▸ **Problem to solve**
Write out the items as a JSON list of strings, one string per line, leaving out blank lines and pictures. Begin at the line that contains "The height and width of the screenshot is (497, 1027)." and go through the end of the items.

▸ **Task input**
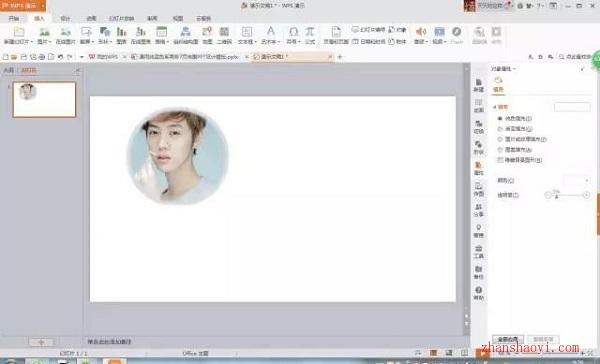Screen dimensions: 600x364
Task: Switch to the Design (设计) ribbon tab
Action: click(x=65, y=18)
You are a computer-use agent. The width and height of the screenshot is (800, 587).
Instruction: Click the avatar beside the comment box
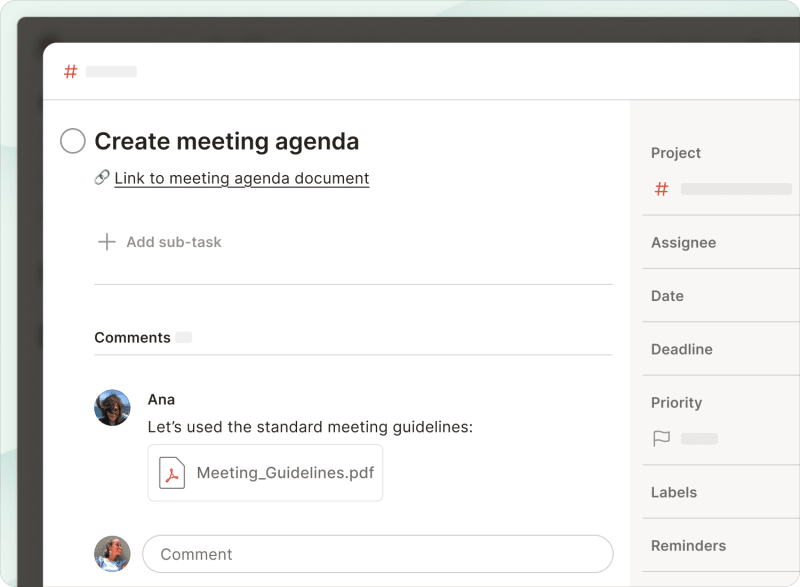point(112,553)

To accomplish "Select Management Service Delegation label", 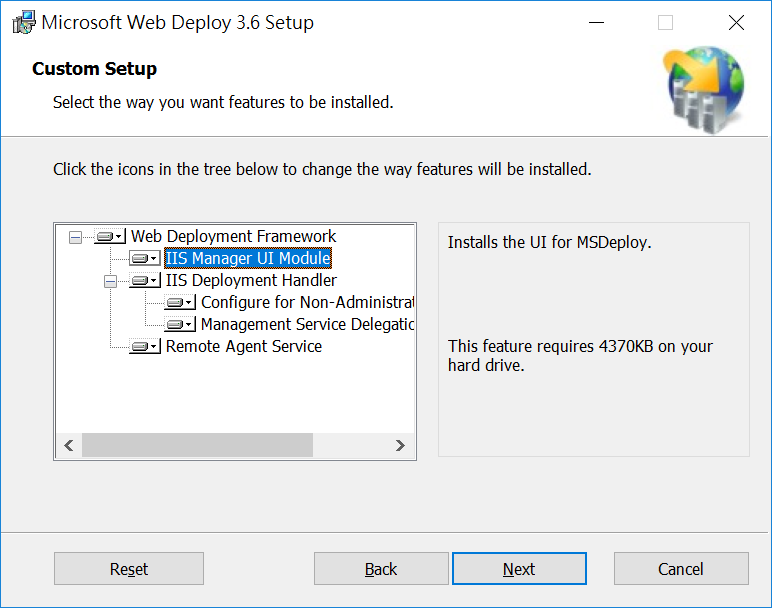I will (x=307, y=324).
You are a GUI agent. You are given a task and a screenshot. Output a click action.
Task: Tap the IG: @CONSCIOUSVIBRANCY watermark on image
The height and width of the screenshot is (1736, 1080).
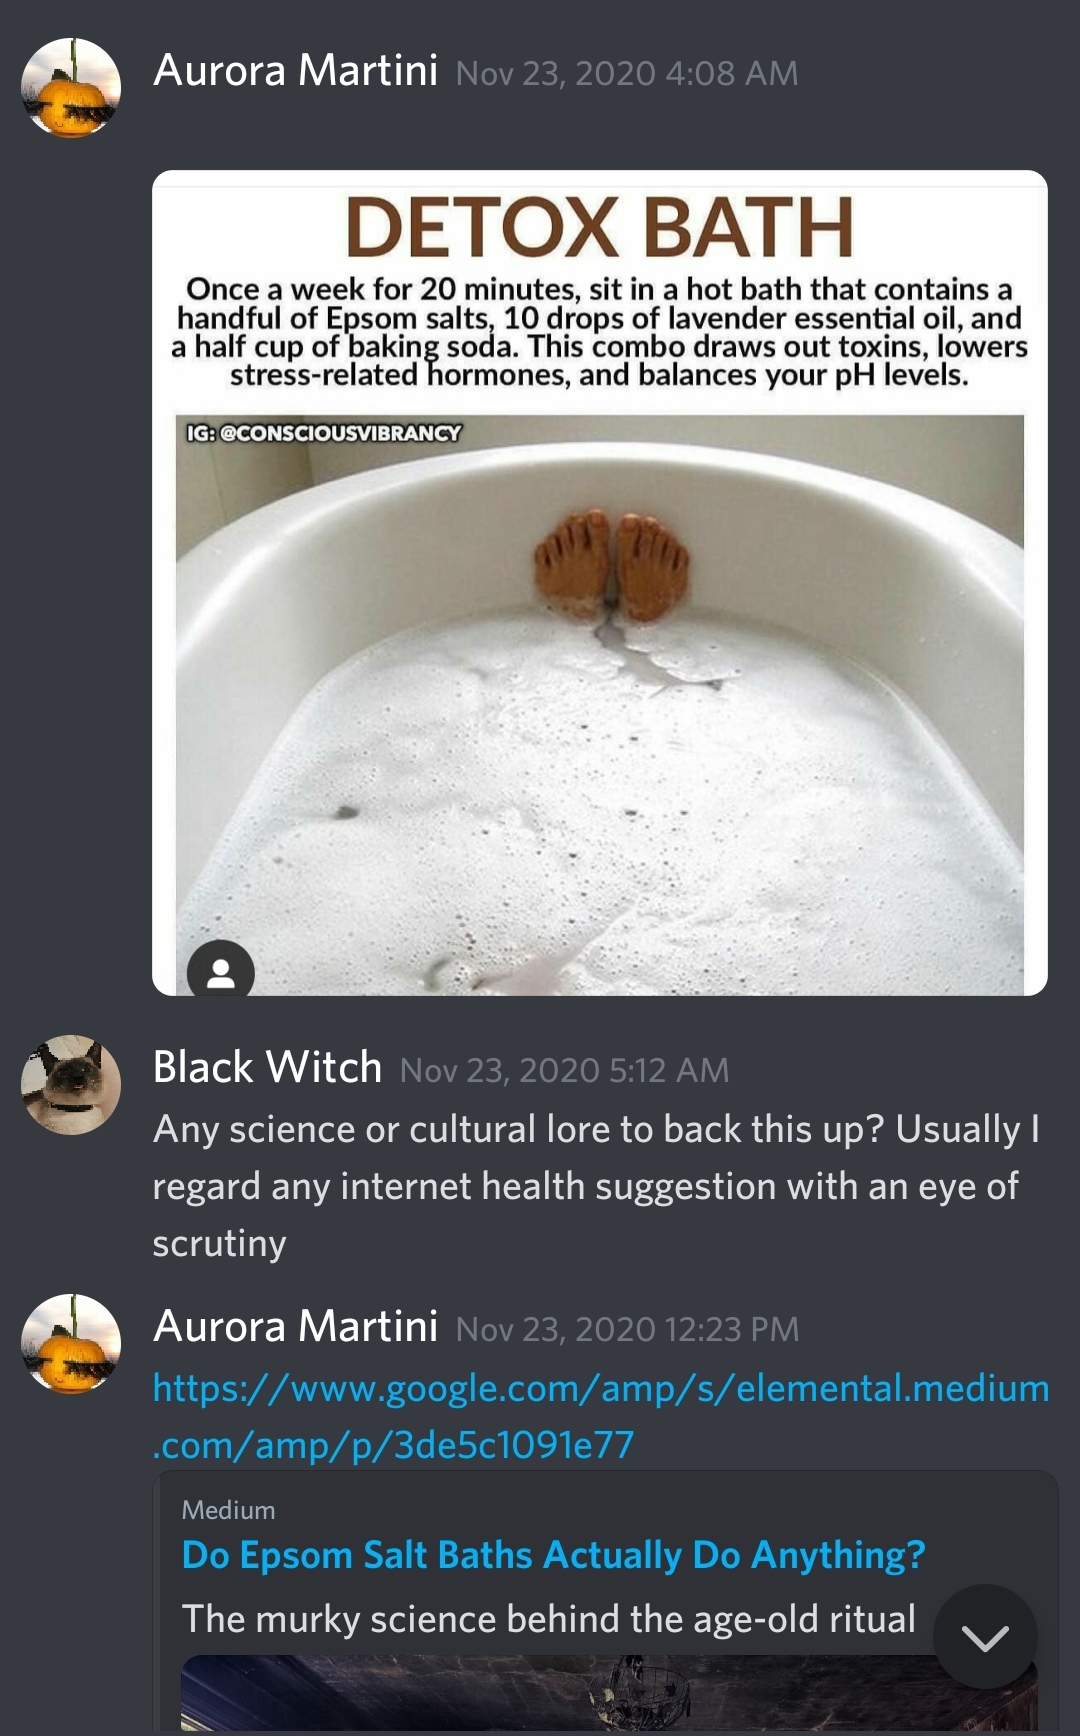click(x=324, y=433)
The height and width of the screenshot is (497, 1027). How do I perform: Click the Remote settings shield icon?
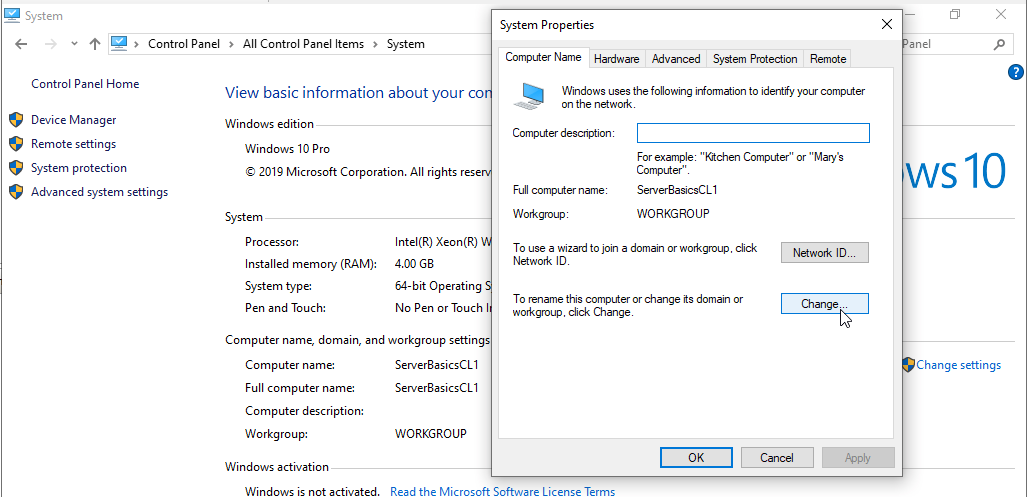(x=16, y=144)
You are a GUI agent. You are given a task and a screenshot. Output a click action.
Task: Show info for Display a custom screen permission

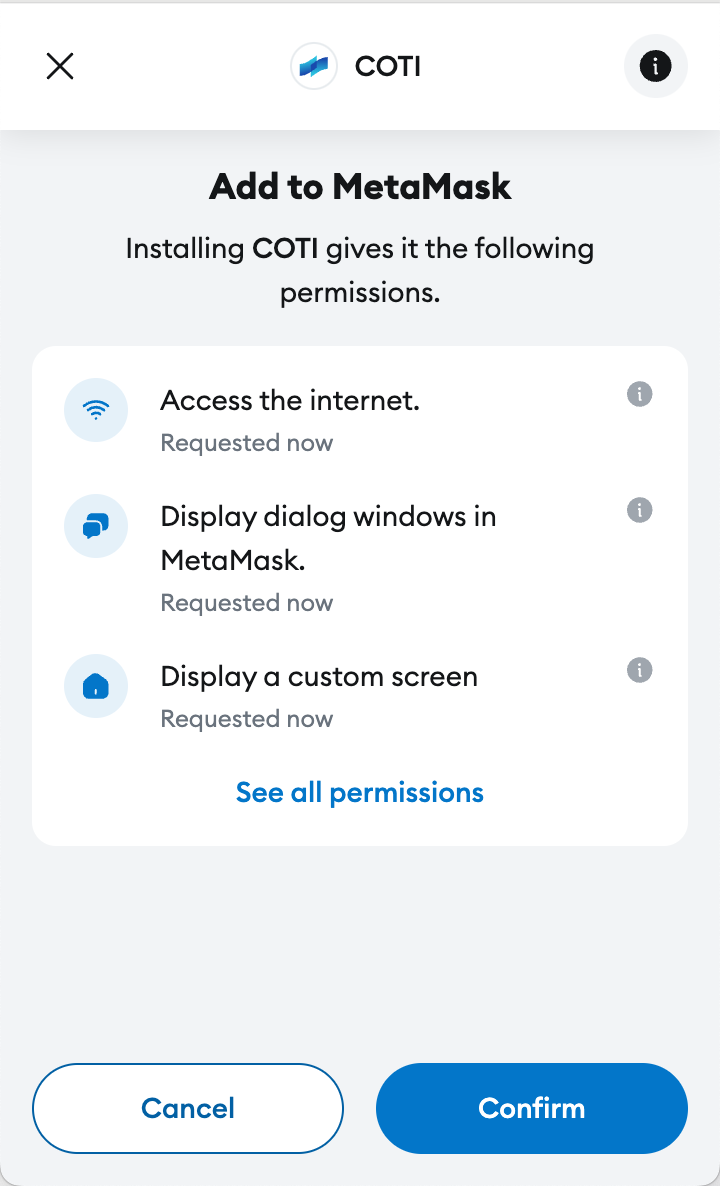[x=640, y=670]
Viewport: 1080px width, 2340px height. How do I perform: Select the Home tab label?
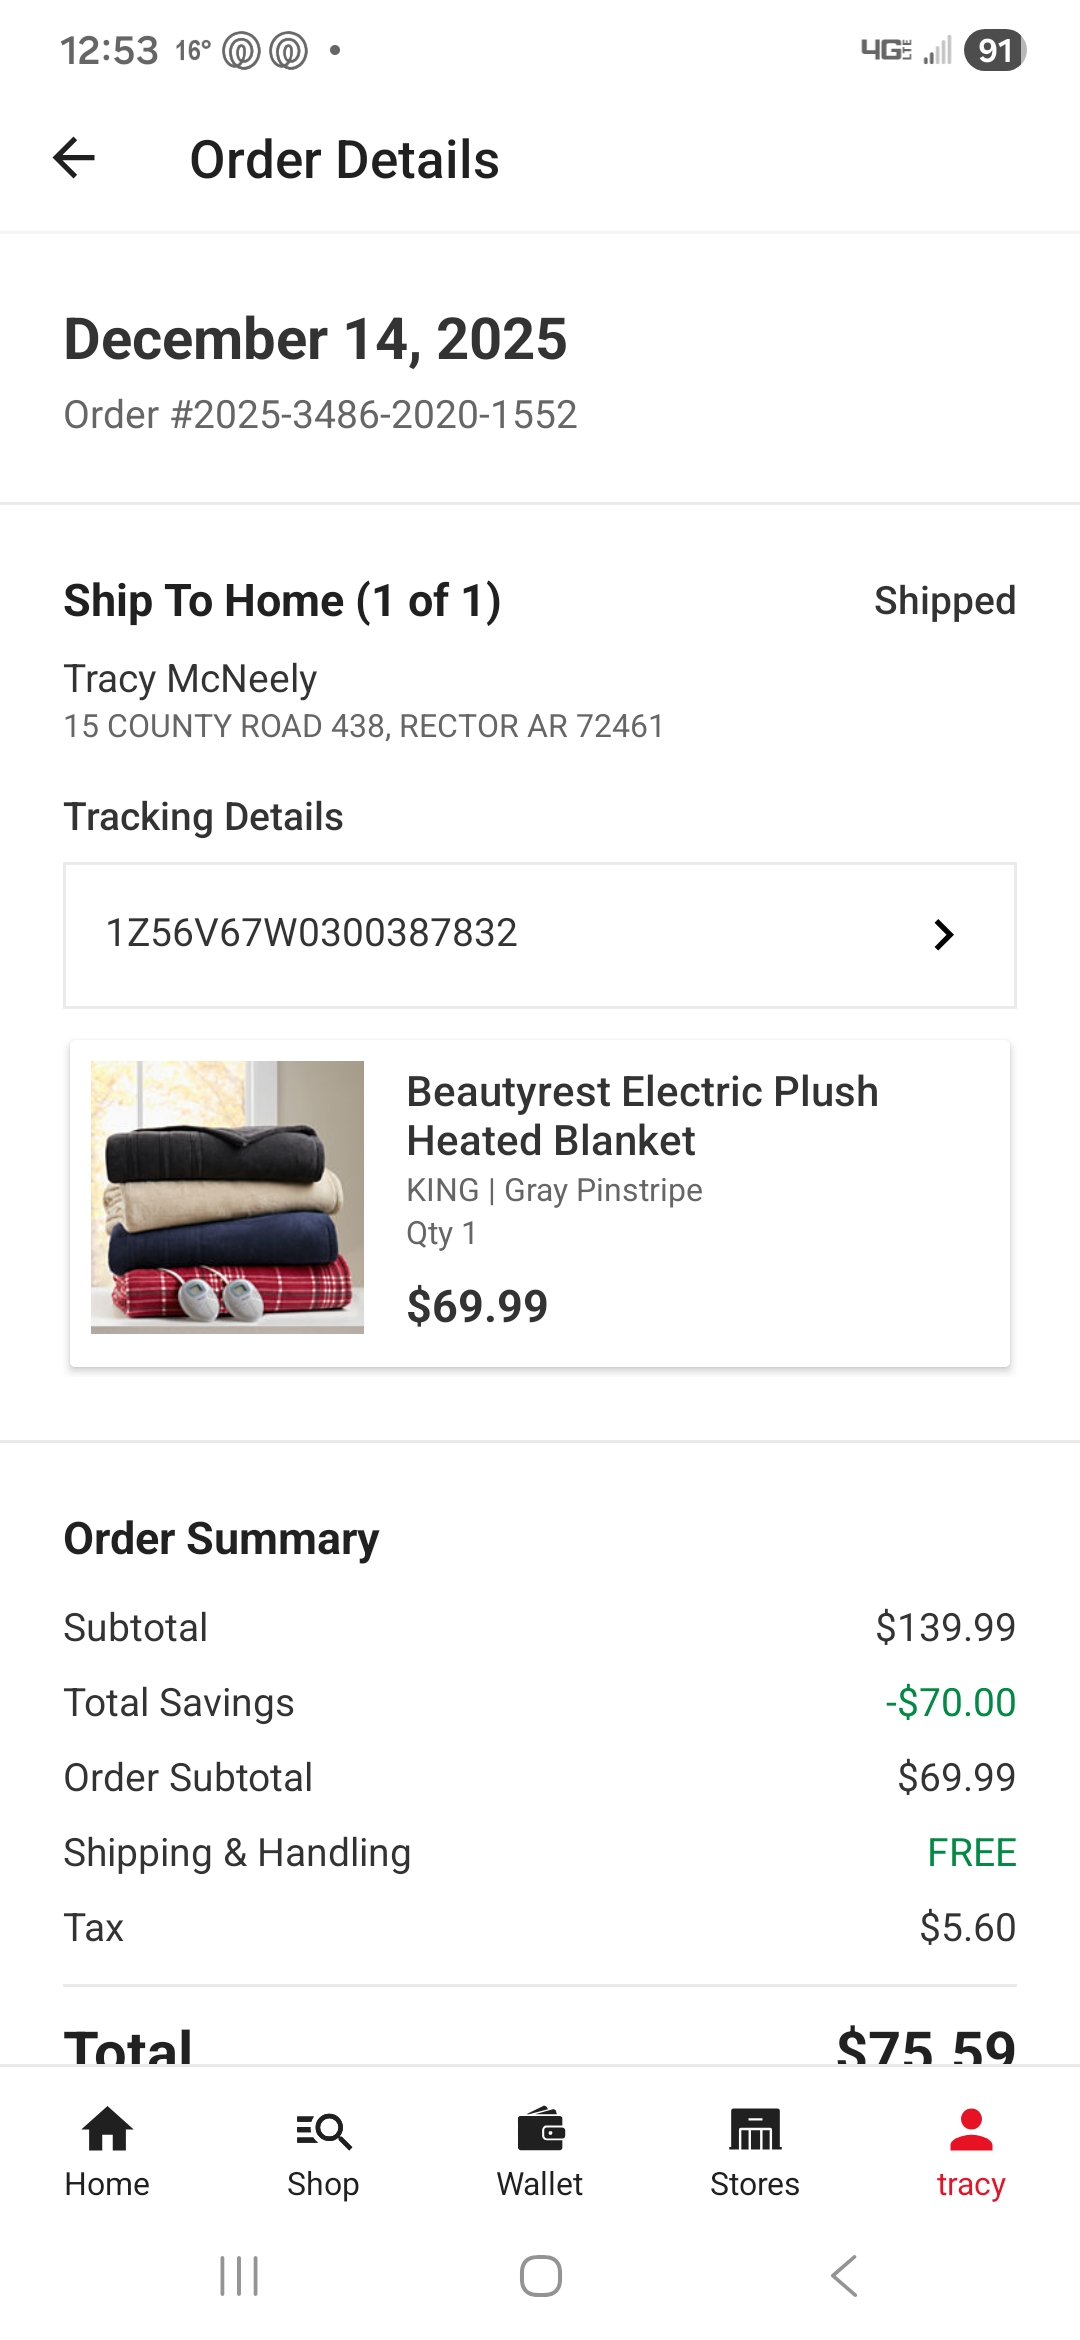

▸ **Solution for this exercise**
[
  "The height and width of the screenshot is (497, 1027). How do I perform: Click the Remote settings shield icon?",
  "(x=16, y=144)",
  "You are a GUI agent. You are given a task and a screenshot. Output a click action.",
  "Task: Show info for Display a custom screen permission",
  "[x=640, y=670]",
  "Viewport: 1080px width, 2340px height. How do I perform: Select the Home tab label?"
]